## What the exercise asks:
Return the entire listing, word for word.

- - - -

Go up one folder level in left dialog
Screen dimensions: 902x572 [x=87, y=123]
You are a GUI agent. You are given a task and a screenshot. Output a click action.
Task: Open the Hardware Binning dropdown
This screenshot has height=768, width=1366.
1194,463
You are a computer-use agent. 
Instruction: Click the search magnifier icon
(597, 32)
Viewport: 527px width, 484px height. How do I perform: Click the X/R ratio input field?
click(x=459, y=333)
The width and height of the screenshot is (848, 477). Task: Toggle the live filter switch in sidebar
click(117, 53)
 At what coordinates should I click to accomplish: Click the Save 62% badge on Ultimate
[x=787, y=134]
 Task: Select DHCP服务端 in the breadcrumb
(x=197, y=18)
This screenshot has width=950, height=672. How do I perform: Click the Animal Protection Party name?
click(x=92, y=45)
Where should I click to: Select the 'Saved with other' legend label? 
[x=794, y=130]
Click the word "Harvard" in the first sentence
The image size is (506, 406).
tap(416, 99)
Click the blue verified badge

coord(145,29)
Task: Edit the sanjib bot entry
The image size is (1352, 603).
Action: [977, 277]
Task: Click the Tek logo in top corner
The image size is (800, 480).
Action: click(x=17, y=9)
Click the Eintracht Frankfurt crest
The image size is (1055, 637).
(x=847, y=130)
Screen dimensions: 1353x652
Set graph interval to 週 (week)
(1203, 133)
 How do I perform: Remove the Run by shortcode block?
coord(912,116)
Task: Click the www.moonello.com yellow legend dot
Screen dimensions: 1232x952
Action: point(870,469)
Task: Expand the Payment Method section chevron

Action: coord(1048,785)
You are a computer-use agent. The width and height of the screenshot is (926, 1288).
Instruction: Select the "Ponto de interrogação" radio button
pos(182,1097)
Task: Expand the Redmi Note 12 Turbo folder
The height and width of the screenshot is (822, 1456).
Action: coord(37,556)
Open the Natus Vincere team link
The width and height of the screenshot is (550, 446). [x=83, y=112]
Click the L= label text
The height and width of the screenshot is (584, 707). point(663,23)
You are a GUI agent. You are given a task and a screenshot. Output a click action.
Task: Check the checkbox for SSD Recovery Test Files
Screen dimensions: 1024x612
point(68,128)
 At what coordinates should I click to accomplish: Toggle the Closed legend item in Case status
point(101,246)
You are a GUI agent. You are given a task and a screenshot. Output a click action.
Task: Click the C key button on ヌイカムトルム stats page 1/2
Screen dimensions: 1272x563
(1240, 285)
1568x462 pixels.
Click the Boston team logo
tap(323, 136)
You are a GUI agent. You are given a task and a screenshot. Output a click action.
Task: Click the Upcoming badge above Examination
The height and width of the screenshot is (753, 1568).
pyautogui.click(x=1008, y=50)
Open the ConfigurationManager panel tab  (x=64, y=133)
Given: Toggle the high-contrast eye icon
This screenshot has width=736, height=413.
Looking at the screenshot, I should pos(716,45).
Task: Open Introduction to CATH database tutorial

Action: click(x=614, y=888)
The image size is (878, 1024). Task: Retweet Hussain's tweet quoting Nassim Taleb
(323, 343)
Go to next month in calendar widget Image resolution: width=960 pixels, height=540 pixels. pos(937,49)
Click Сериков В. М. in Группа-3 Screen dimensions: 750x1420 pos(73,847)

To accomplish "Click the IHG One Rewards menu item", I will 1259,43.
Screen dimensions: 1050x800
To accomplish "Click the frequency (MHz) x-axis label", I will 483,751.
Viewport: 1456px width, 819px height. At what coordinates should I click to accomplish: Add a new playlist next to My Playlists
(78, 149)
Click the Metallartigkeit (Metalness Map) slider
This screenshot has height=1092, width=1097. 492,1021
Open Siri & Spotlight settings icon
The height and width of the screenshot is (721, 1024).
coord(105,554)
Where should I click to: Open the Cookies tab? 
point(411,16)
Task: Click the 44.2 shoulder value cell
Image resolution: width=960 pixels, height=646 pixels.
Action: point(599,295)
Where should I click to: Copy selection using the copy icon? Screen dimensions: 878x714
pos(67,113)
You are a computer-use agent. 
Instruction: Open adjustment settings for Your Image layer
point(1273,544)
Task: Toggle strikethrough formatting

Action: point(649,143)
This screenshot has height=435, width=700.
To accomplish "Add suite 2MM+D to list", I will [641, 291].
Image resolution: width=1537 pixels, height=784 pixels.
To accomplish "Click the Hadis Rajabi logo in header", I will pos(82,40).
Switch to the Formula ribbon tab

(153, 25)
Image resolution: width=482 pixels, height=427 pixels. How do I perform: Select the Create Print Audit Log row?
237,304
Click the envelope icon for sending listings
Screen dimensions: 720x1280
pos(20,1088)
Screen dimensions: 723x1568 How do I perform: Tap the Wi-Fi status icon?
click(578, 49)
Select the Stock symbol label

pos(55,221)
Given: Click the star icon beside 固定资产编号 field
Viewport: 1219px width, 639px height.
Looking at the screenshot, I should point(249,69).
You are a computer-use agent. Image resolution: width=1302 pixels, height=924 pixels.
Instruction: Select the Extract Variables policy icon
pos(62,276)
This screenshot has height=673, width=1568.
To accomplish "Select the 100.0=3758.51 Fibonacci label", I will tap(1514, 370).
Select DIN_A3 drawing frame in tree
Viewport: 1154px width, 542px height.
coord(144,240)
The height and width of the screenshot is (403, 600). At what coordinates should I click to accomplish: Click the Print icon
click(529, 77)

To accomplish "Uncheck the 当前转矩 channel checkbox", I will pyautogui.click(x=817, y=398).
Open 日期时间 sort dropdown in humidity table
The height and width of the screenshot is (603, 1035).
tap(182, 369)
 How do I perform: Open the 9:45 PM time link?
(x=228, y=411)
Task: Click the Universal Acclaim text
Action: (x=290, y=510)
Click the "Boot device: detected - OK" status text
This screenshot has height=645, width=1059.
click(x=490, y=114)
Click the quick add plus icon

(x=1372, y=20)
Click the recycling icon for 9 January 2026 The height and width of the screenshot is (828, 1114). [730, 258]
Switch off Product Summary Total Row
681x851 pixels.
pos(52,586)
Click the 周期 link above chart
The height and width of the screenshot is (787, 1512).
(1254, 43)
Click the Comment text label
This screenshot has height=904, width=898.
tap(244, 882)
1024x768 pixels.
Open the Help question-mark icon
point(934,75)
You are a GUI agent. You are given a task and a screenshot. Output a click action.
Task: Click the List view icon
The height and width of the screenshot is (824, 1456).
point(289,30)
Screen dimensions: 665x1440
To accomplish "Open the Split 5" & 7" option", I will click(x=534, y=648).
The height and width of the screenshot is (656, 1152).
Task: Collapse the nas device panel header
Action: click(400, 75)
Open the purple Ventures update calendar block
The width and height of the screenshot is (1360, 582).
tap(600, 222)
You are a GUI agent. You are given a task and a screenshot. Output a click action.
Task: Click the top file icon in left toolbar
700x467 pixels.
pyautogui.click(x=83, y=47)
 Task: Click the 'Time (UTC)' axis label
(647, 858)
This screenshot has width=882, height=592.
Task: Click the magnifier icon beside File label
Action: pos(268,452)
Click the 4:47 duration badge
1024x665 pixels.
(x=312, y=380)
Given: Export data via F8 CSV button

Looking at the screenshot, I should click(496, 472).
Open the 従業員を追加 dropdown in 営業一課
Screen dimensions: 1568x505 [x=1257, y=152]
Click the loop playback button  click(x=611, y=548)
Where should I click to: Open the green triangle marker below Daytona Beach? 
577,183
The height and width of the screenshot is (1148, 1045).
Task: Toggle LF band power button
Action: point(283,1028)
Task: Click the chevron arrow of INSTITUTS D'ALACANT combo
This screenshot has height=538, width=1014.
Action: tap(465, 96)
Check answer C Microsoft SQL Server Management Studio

- - - -

## Final answer:
Go up one folder level in left dialog
Screen dimensions: 902x572 [x=87, y=123]
You are a GUI agent. You are given a task and a screenshot. Output a click action.
Task: Open the Hardware Binning dropdown
This screenshot has height=768, width=1366.
1194,463
You are a computer-use agent. 
Instruction: Click the search magnifier icon
(597, 32)
Viewport: 527px width, 484px height. How do I perform: Click the X/R ratio input field?
click(x=459, y=333)
The width and height of the screenshot is (848, 477). Task: Toggle the live filter switch in sidebar
click(117, 53)
 At what coordinates should I click to accomplish: Click the Save 62% badge on Ultimate
[x=787, y=134]
 Task: Select DHCP服务端 in the breadcrumb
(x=197, y=18)
This screenshot has width=950, height=672. How do I perform: Click the Animal Protection Party name?
click(x=92, y=45)
Where should I click to: Select the 'Saved with other' legend label? 
[x=794, y=130]
Click the word "Harvard" in the first sentence
The image size is (506, 406).
tap(416, 99)
Click the blue verified badge

coord(145,29)
Task: Edit the sanjib bot entry
The image size is (1352, 603).
Action: [977, 277]
Task: Click the Tek logo in top corner
The image size is (800, 480).
Action: click(x=17, y=9)
Click the Eintracht Frankfurt crest
The image size is (1055, 637).
(x=847, y=130)
Screen dimensions: 1353x652
Set graph interval to 週 (week)
(1203, 133)
 How do I perform: Remove the Run by shortcode block?
coord(912,116)
Task: Click the www.moonello.com yellow legend dot
Screen dimensions: 1232x952
Action: point(870,469)
Task: Expand the Payment Method section chevron

Action: coord(1048,785)
You are a computer-use agent. The width and height of the screenshot is (926, 1288).
Instruction: Select the "Ponto de interrogação" radio button
pos(182,1097)
Task: Expand the Redmi Note 12 Turbo folder
The height and width of the screenshot is (822, 1456).
Action: coord(37,556)
Open the Natus Vincere team link
The width and height of the screenshot is (550, 446). [x=83, y=112]
Click the L= label text
The height and width of the screenshot is (584, 707). point(663,23)
You are a GUI agent. You are given a task and a screenshot. Output a click action.
Task: Check the checkbox for SSD Recovery Test Files
Screen dimensions: 1024x612
point(68,128)
 At what coordinates should I click to accomplish: Toggle the Closed legend item in Case status
point(101,246)
You are a GUI agent. You are given a task and a screenshot. Output a click action.
Task: Click the C key button on ヌイカムトルム stats page 1/2
Screen dimensions: 1272x563
(1240, 285)
1568x462 pixels.
Click the Boston team logo
tap(323, 136)
You are a GUI agent. You are given a task and a screenshot. Output a click action.
Task: Click the Upcoming badge above Examination
The height and width of the screenshot is (753, 1568).
pyautogui.click(x=1008, y=50)
Open the ConfigurationManager panel tab  (x=64, y=133)
Given: Toggle the high-contrast eye icon
This screenshot has width=736, height=413.
Looking at the screenshot, I should pos(716,45).
Task: Open Introduction to CATH database tutorial

Action: click(x=614, y=888)
The image size is (878, 1024). Task: Retweet Hussain's tweet quoting Nassim Taleb
(323, 343)
Go to next month in calendar widget Image resolution: width=960 pixels, height=540 pixels. pos(937,49)
Click Сериков В. М. in Группа-3 Screen dimensions: 750x1420 pos(73,847)

To accomplish "Click the IHG One Rewards menu item", I will 1259,43.
Screen dimensions: 1050x800
To accomplish "Click the frequency (MHz) x-axis label", I will 483,751.
Viewport: 1456px width, 819px height. At what coordinates should I click to accomplish: Add a new playlist next to My Playlists
(78, 149)
Click the Metallartigkeit (Metalness Map) slider
This screenshot has height=1092, width=1097. 492,1021
Open Siri & Spotlight settings icon
The height and width of the screenshot is (721, 1024).
coord(105,554)
Where should I click to: Open the Cookies tab? 
point(411,16)
Task: Click the 44.2 shoulder value cell
Image resolution: width=960 pixels, height=646 pixels.
Action: point(599,295)
Where should I click to: Copy selection using the copy icon? Screen dimensions: 878x714
pos(67,113)
You are a computer-use agent. 
Instruction: Open adjustment settings for Your Image layer
point(1273,544)
Task: Toggle strikethrough formatting

Action: point(649,143)
This screenshot has height=435, width=700.
To accomplish "Add suite 2MM+D to list", I will [641, 291].
Image resolution: width=1537 pixels, height=784 pixels.
To accomplish "Click the Hadis Rajabi logo in header", I will pos(82,40).
Switch to the Formula ribbon tab

(153, 25)
Image resolution: width=482 pixels, height=427 pixels. How do I perform: Select the Create Print Audit Log row?
237,304
Click the envelope icon for sending listings
Screen dimensions: 720x1280
pos(20,1088)
Screen dimensions: 723x1568 How do I perform: Tap the Wi-Fi status icon?
click(578, 49)
Select the Stock symbol label

pos(55,221)
Given: Click the star icon beside 固定资产编号 field
Viewport: 1219px width, 639px height.
Looking at the screenshot, I should point(249,69).
You are a computer-use agent. Image resolution: width=1302 pixels, height=924 pixels.
Instruction: Select the Extract Variables policy icon
pos(62,276)
This screenshot has height=673, width=1568.
To accomplish "Select the 100.0=3758.51 Fibonacci label", I will tap(1514, 370).
Select DIN_A3 drawing frame in tree
Viewport: 1154px width, 542px height.
coord(144,240)
The height and width of the screenshot is (403, 600). At what coordinates should I click to accomplish: Click the Print icon
click(529, 77)

To accomplish "Uncheck the 当前转矩 channel checkbox", I will pyautogui.click(x=817, y=398).
Open 日期时间 sort dropdown in humidity table
The height and width of the screenshot is (603, 1035).
tap(182, 369)
 How do I perform: Open the 9:45 PM time link?
(x=228, y=411)
Task: Click the Universal Acclaim text
Action: (x=290, y=510)
Click the "Boot device: detected - OK" status text
This screenshot has height=645, width=1059.
click(x=490, y=114)
Click the quick add plus icon

(x=1372, y=20)
Click the recycling icon for 9 January 2026 The height and width of the screenshot is (828, 1114). [730, 258]
Switch off Product Summary Total Row
681x851 pixels.
pos(52,586)
Click the 周期 link above chart
The height and width of the screenshot is (787, 1512).
(1254, 43)
Click the Comment text label
This screenshot has height=904, width=898.
tap(244, 882)
1024x768 pixels.
Open the Help question-mark icon
point(934,75)
You are a GUI agent. You are given a task and a screenshot. Output a click action.
Task: Click the List view icon
The height and width of the screenshot is (824, 1456).
point(289,30)
Screen dimensions: 665x1440
To accomplish "Open the Split 5" & 7" option", I will click(x=534, y=648).
The height and width of the screenshot is (656, 1152).
Task: Collapse the nas device panel header
Action: click(400, 75)
Open the purple Ventures update calendar block
The width and height of the screenshot is (1360, 582).
tap(600, 222)
You are a GUI agent. You are given a task and a screenshot. Output a click action.
Task: Click the top file icon in left toolbar
700x467 pixels.
pyautogui.click(x=83, y=47)
 Task: Click the 'Time (UTC)' axis label
(647, 858)
This screenshot has width=882, height=592.
Task: Click the magnifier icon beside File label
Action: pos(268,452)
Click the 4:47 duration badge
1024x665 pixels.
(x=312, y=380)
Given: Export data via F8 CSV button

Looking at the screenshot, I should click(496, 472).
Open the 従業員を追加 dropdown in 営業一課
Screen dimensions: 1568x505 [x=1257, y=152]
Click the loop playback button  click(x=611, y=548)
Where should I click to: Open the green triangle marker below Daytona Beach? 
577,183
The height and width of the screenshot is (1148, 1045).
Task: Toggle LF band power button
Action: point(283,1028)
Task: Click the chevron arrow of INSTITUTS D'ALACANT combo
This screenshot has height=538, width=1014.
Action: tap(465, 96)
Check answer C Microsoft SQL Server Management Studio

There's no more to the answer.